▶ Problem
Beneath this line is the data. Output exactly the lines from the line with "Instruction: Open the" to the line with "Task: Click the DSCN4424.JPG filename label", both ends included, and nothing more.

▶ Records
▬▬▬▬▬▬

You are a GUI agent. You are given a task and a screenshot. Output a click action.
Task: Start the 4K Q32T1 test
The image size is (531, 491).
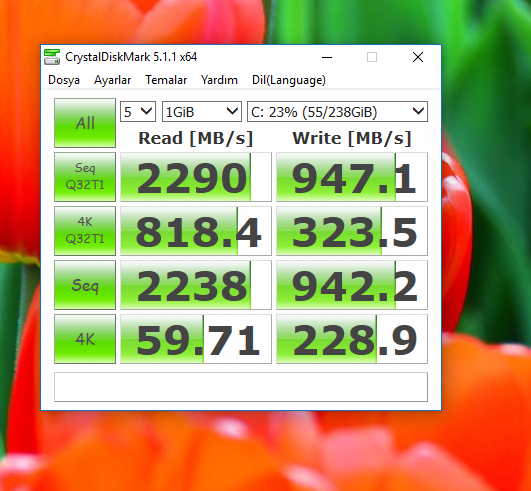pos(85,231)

▬▬▬▬▬▬

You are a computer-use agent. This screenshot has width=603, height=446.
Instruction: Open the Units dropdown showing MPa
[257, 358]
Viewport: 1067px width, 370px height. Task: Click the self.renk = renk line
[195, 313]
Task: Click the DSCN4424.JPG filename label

▬▬▬▬▬▬

▶ Task answer
Instruction: Open the Units dropdown showing MPa
[257, 358]
Viewport: 1067px width, 370px height. Task: Click the self.renk = renk line
[195, 313]
Task: Click the DSCN4424.JPG filename label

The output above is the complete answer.